Update the material from the line with "Where should I click to: Switch" to the line with "[x=462, y=16]", replacing "checkbox" with "check box" and changing nothing else. Return only those lines.

>> begin

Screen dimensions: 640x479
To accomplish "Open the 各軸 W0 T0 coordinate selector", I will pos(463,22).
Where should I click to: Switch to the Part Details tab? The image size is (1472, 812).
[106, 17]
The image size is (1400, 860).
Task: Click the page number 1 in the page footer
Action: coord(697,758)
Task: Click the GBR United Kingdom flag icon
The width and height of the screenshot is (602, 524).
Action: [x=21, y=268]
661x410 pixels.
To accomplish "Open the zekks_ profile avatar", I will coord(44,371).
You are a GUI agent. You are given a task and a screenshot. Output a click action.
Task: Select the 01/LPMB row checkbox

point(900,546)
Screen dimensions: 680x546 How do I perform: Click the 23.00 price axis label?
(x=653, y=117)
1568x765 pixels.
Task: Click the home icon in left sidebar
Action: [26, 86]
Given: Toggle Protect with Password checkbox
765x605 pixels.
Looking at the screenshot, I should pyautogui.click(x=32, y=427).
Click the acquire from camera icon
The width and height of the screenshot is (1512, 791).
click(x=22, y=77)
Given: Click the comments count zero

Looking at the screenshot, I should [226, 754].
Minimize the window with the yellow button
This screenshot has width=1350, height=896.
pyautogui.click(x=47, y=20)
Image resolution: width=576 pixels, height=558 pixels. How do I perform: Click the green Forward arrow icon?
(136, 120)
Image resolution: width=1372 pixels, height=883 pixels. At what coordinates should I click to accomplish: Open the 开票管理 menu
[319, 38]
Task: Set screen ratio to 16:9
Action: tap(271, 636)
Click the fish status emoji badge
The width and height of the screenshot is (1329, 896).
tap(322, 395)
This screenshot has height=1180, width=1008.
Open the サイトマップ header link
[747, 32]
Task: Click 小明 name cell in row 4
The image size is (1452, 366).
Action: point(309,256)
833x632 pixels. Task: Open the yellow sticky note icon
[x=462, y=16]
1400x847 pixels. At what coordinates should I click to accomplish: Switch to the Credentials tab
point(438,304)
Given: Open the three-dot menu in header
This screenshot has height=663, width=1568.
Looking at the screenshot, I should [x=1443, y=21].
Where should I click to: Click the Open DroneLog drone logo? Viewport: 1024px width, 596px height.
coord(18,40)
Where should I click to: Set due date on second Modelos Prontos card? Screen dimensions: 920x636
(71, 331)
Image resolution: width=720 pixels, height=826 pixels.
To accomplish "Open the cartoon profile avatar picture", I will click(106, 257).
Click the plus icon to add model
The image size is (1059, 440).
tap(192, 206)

>> end

▸ TASK SOLUTION:
Where should I click to: Switch to the Part Details tab? The image size is (1472, 812).
[106, 17]
The image size is (1400, 860).
Task: Click the page number 1 in the page footer
Action: coord(697,758)
Task: Click the GBR United Kingdom flag icon
The width and height of the screenshot is (602, 524).
Action: [x=21, y=268]
661x410 pixels.
To accomplish "Open the zekks_ profile avatar", I will coord(44,371).
You are a GUI agent. You are given a task and a screenshot. Output a click action.
Task: Select the 01/LPMB row check box

point(900,546)
Screen dimensions: 680x546 How do I perform: Click the 23.00 price axis label?
(x=653, y=117)
1568x765 pixels.
Task: Click the home icon in left sidebar
Action: [26, 86]
Given: Toggle Protect with Password check box
765x605 pixels.
Looking at the screenshot, I should pyautogui.click(x=32, y=427).
Click the acquire from camera icon
The width and height of the screenshot is (1512, 791).
click(x=22, y=77)
Given: Click the comments count zero

Looking at the screenshot, I should [226, 754].
Minimize the window with the yellow button
This screenshot has width=1350, height=896.
pyautogui.click(x=47, y=20)
Image resolution: width=576 pixels, height=558 pixels. How do I perform: Click the green Forward arrow icon?
(136, 120)
Image resolution: width=1372 pixels, height=883 pixels. At what coordinates should I click to accomplish: Open the 开票管理 menu
[319, 38]
Task: Set screen ratio to 16:9
Action: tap(271, 636)
Click the fish status emoji badge
The width and height of the screenshot is (1329, 896).
tap(322, 395)
This screenshot has height=1180, width=1008.
Open the サイトマップ header link
[747, 32]
Task: Click 小明 name cell in row 4
The image size is (1452, 366).
Action: point(309,256)
833x632 pixels. Task: Open the yellow sticky note icon
[x=462, y=16]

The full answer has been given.